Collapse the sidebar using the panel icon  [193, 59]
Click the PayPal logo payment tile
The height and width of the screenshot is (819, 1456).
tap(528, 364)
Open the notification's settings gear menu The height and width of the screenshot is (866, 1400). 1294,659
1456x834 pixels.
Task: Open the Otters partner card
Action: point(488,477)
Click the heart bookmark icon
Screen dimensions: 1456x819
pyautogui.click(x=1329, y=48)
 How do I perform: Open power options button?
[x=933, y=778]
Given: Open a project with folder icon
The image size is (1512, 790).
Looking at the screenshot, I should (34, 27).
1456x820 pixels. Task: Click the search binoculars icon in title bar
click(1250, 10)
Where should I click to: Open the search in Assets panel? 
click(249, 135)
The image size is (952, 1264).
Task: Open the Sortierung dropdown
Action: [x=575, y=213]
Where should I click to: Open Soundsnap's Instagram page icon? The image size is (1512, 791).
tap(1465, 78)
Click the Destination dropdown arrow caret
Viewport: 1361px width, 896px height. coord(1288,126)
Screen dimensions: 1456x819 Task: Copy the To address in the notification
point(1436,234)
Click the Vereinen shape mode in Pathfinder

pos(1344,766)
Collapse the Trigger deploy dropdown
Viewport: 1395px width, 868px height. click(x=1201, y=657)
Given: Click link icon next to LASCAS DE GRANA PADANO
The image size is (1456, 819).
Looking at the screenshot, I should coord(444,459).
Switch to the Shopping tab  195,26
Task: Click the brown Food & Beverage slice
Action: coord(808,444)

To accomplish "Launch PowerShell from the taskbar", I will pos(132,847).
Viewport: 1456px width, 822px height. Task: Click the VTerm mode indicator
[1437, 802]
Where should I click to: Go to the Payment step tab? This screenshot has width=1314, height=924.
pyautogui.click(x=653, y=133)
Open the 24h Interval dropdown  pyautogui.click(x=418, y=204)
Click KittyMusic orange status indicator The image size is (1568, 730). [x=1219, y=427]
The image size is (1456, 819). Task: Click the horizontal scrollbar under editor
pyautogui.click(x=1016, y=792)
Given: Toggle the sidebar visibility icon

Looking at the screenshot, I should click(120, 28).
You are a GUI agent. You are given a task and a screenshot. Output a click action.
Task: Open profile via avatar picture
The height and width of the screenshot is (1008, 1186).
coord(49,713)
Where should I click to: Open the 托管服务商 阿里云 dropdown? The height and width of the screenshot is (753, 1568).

----

• **Action item**
Print, unaltered, every line from the beginning of the material down to the line with "Task: Open profile via avatar picture".

• **Response for this exercise**
Collapse the sidebar using the panel icon  [193, 59]
Click the PayPal logo payment tile
The height and width of the screenshot is (819, 1456).
tap(528, 364)
Open the notification's settings gear menu The height and width of the screenshot is (866, 1400). 1294,659
1456x834 pixels.
Task: Open the Otters partner card
Action: point(488,477)
Click the heart bookmark icon
Screen dimensions: 1456x819
pyautogui.click(x=1329, y=48)
 How do I perform: Open power options button?
[x=933, y=778]
Given: Open a project with folder icon
The image size is (1512, 790).
Looking at the screenshot, I should (34, 27).
1456x820 pixels. Task: Click the search binoculars icon in title bar
click(1250, 10)
Where should I click to: Open the search in Assets panel? 
click(249, 135)
The image size is (952, 1264).
Task: Open the Sortierung dropdown
Action: [x=575, y=213]
Where should I click to: Open Soundsnap's Instagram page icon? The image size is (1512, 791).
tap(1465, 78)
Click the Destination dropdown arrow caret
Viewport: 1361px width, 896px height. coord(1288,126)
Screen dimensions: 1456x819 Task: Copy the To address in the notification
point(1436,234)
Click the Vereinen shape mode in Pathfinder

pos(1344,766)
Collapse the Trigger deploy dropdown
Viewport: 1395px width, 868px height. click(x=1201, y=657)
Given: Click link icon next to LASCAS DE GRANA PADANO
The image size is (1456, 819).
Looking at the screenshot, I should coord(444,459).
Switch to the Shopping tab  195,26
Task: Click the brown Food & Beverage slice
Action: coord(808,444)

To accomplish "Launch PowerShell from the taskbar", I will pos(132,847).
Viewport: 1456px width, 822px height. Task: Click the VTerm mode indicator
[1437, 802]
Where should I click to: Go to the Payment step tab? This screenshot has width=1314, height=924.
pyautogui.click(x=653, y=133)
Open the 24h Interval dropdown  pyautogui.click(x=418, y=204)
Click KittyMusic orange status indicator The image size is (1568, 730). [x=1219, y=427]
The image size is (1456, 819). Task: Click the horizontal scrollbar under editor
pyautogui.click(x=1016, y=792)
Given: Toggle the sidebar visibility icon

Looking at the screenshot, I should click(120, 28).
You are a GUI agent. You are given a task and a screenshot. Output a click action.
Task: Open profile via avatar picture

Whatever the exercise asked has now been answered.